Lesothosaurus was different from Heterodontosaurus, the other ornithischian that lived at the same time. It did not have the large tusks of Heterodontosaurus. The upper and lower teeth of Lesothosaurus were small and shaped like little arrowheads. Although its teeth did not form an angled grinding surface like those of Heterodontosaurus, the upper and lower teeth did interlock (occlude) and wear against each other when the jaws closed. This formed an efficient way to grind plants. It probably did not have a beak for cropping plants, although a small one might have been present in the lower jaw. Lesothosaurus probably did not have fleshy cheeks, or maybe it had very small ones.
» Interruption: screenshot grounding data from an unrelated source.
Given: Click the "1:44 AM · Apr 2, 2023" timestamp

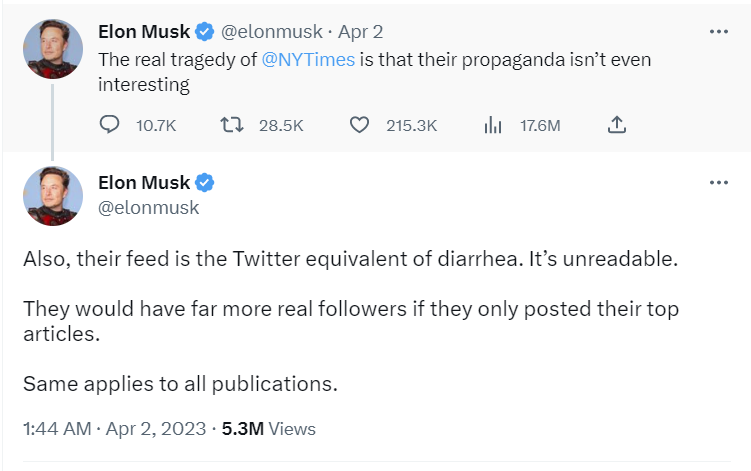Looking at the screenshot, I should [114, 429].
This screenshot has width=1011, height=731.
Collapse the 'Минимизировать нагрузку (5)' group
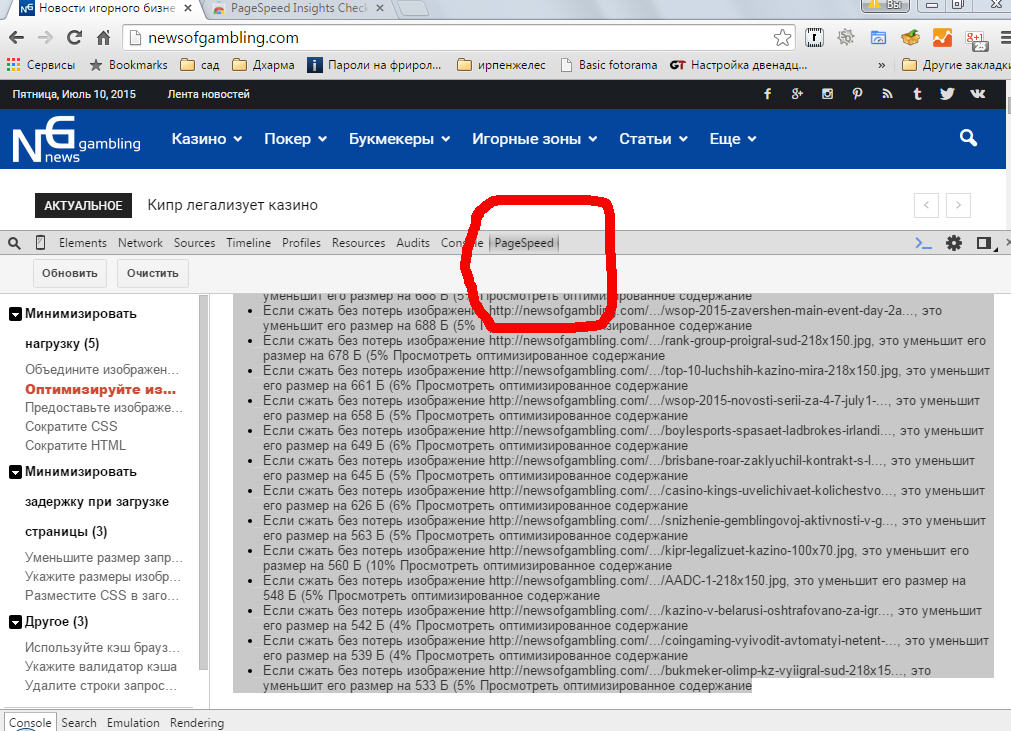click(15, 314)
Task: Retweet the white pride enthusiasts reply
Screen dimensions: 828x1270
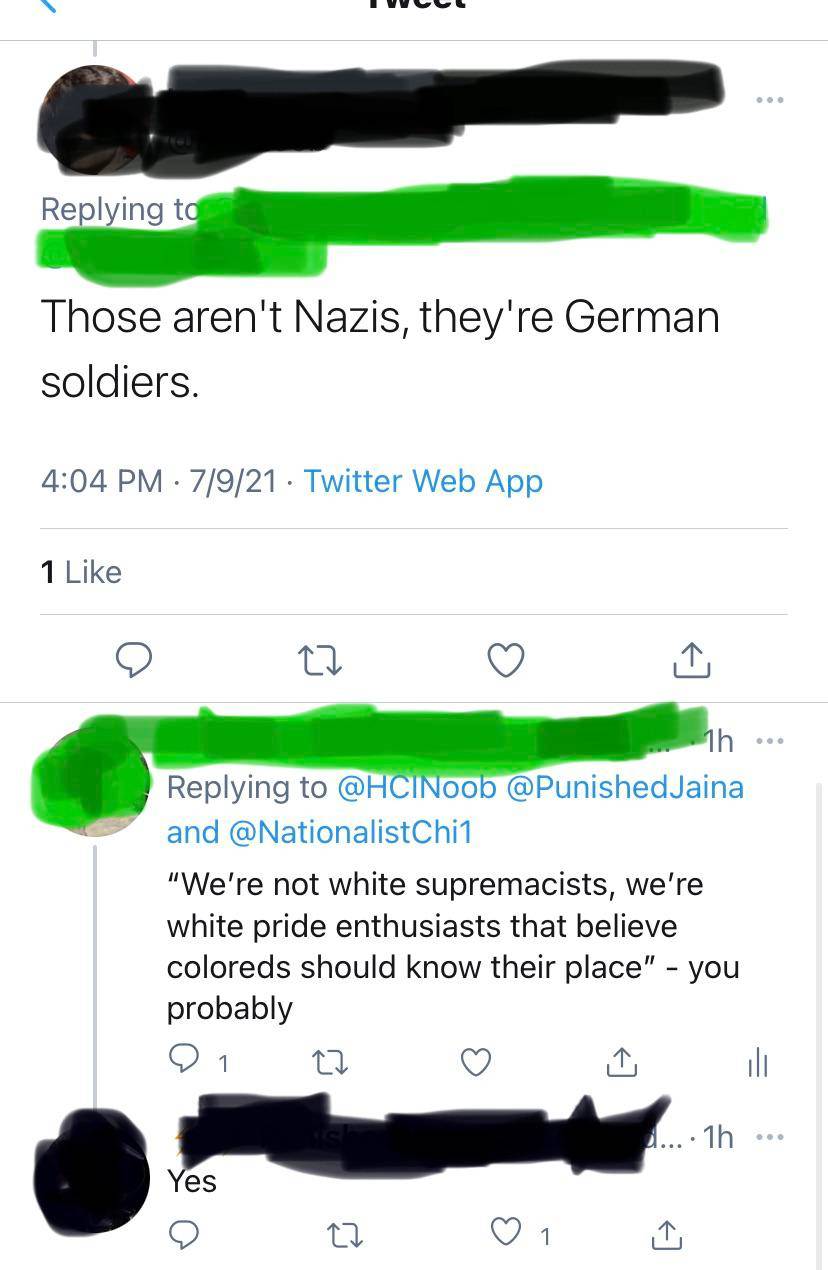Action: pos(329,1062)
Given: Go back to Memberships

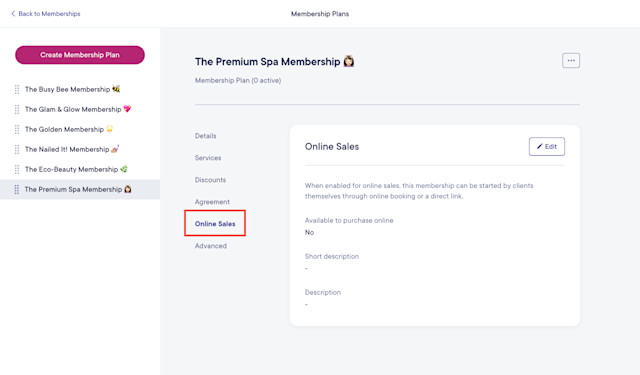Looking at the screenshot, I should click(46, 13).
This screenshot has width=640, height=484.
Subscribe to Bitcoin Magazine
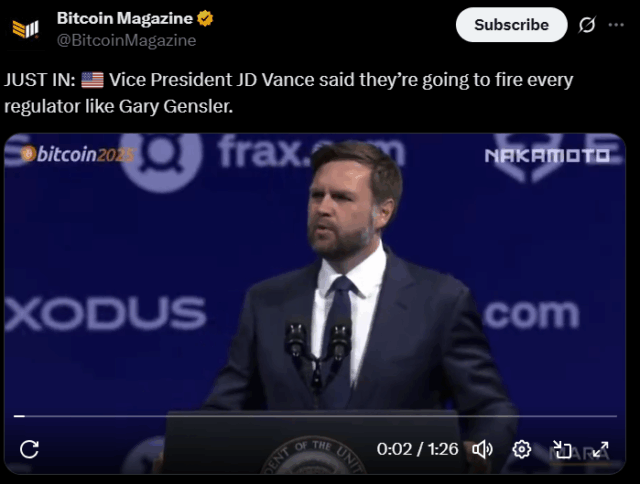[x=511, y=24]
The skeleton of Lesothosaurus was light; it had hollow limb bones and hollow spaces in the skull. The front limbs were small and were probably used for grasping. The hand had four well-developed fingers and a smaller fifth finger.
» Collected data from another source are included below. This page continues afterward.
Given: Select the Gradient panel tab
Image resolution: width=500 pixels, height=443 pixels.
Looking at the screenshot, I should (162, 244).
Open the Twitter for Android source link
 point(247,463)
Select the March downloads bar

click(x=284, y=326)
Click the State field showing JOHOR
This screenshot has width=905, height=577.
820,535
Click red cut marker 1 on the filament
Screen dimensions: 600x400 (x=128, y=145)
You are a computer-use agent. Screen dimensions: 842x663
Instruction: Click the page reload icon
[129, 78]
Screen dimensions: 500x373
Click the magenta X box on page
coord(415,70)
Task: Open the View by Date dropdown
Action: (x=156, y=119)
The back legs were adapted for running. The lower leg (shank) was longer than the thigh, and the long toe bones were arranged so that the long bones of the foot (metatarsals) were off the ground. Lesothosaurus did not have fused bones (bones that had joined together) in the ankle or foot. The fifth toe was very small and higher up on the foot, and the first toe was too short to reach the ground. Lesothosaurus was a quick runner.
The relatives of Lesothosaurus include the first ornithischian, Pisanosaurus, from Argentina. The little armored dinosaur of Arizona, Scutellosaurus, also may belong in this group.